As with Trump himself, I think her most winning quality is how easy she is to relate to.
Will he end up donating to her campaign? Maybe we’ll find out when he addresses CPAC on Friday.
“All reports indicate Ashley Judd will be running for Sen. McConnell’s seat,” Trump wrote. “She’s going to be a great candidate. …Re: Ashley Judd: Keep @KarlRove away. He already made her a viable candidate.”
Asked to clarify the remarks, Trump told POLITICO in a statement: “Ashley Judd’s candidacy was created by Karl Rove’s terrible ads; even before she thought seriously about running. The ads made her look great and now she probably will run.”
Lots more on this at the boss emeritus’s site, Twitchy. Here’s Rove’s ad in case you missed it last month. It’s perfectly fine; every Republican attack ad against her for the rest of the campaign will run along the same lines. And if Trump’s right that the early Crossroads attack on Judd baited her into running, so much the better: She’s not the strongest potential opponent for McConnell in Kentucky. But Rove-bashing is key to Trump’s conservative cred at the moment, even if it means touting a hard-left liberal as a pretext for doing it, so there you go. Expect lots, lots more on Rove in his CPAC speech, I’ll bet.
Meanwhile, back in reality, Kentucky Democrats stare into the abyss and wonder, “Are we really about to do this?” Maybe not:
“She’s gonna have a tough row to hoe,” said Jim Cauley, who ran Gov. Steve Beshear’s 2007 campaign and also worked on President Obama’s 2004 Senate campaign. “She doesn’t fit the damn state. That’s her problem. I don’t think she fits the voters of the state of Kentucky.”…
“I’m in this to win it, and I don’t believe Ashley Judd is in it to win it,” said Nathan Smith, a leading Kentucky Democratic donor, who is also the head of the Manufactured Housing Institute. Smith helped raise money for Sen. Sherrod Brown of Ohio, Sen. Joe Donnelly of Indiana, and Beshear. He’s hosted Hillary Rodham Clinton at his house. He said he called Judd about 10 days ago, prepared to give his advice to the actress, but hasn’t heard back.
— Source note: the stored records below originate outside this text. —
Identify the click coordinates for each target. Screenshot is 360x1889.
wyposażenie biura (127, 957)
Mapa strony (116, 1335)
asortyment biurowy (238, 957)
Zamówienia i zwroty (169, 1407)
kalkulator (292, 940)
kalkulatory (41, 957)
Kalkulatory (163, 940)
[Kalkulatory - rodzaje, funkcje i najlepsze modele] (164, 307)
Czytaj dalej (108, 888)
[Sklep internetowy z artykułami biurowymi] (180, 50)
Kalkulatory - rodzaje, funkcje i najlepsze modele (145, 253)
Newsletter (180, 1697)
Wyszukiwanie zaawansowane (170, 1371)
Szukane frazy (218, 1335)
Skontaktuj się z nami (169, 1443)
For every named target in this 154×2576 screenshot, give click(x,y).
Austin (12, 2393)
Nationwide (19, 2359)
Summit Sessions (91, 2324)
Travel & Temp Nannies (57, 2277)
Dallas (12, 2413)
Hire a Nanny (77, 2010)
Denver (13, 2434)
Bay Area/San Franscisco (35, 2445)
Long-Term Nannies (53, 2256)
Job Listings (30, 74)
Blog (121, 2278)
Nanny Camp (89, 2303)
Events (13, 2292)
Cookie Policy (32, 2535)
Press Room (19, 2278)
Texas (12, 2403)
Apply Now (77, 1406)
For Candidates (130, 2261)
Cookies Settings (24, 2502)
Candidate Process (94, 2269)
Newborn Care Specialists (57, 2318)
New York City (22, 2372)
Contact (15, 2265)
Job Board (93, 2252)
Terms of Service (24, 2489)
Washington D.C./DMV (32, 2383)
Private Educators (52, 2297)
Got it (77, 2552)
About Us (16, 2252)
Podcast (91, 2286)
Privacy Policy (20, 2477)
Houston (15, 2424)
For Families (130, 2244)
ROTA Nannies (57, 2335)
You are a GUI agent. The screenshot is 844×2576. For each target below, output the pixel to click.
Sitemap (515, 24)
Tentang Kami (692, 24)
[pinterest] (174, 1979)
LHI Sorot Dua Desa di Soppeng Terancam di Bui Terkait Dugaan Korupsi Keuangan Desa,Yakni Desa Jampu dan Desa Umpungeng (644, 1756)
“If she was to call me tonight, I would give her some advice and I doubt that she’d be excited to come back for round two of that conversation. I don’t care how many movies she’s made.” Smith said…
“Electing Ashley Judd gets a Republican Legislature elected. That’s what I see at stake here. Your perspective is different if you’re in New York or Los Angeles. They don’t live here. We do. Judd’s candidacy makes it seamlessly easy to Obama-ize this election,” one Kentucky Democratic strategist said.
At Mediaite, Noah Rothman wonders if Judd is the Democratic Todd Akin insofar as the base wants her to run while the party establishment is terrified. Does the progressive base want her to run? There’s knee-jerk support for her on lefty blogs when our side makes fun of her but I don’t know if they’re clamoring to take their best shot at Mitch McConnell with a deep blue candidate in a reddish state. Just today, Steve Kornacki’s got a piece up at Salon reminding progressives that a hyperliberal is, perhaps, not the shrewdest choice for nominee in this case. Nate Cohn argues similarly at TNR. The left will back her dutifully if she’s the nominee but don’t be surprised if they’re less than dutiful before then, even if Judd ends up in a primary.
Oh, almost forgot — per National Review, Trump is slated to have slightly more speaking time at CPAC than Rubio, Rand Paul, Jindal, or Paul Ryan. Exit question: Maybe … Trump’s trying to bait her into running too because he knows she’ll be easier for McConnell to beat? Maybe?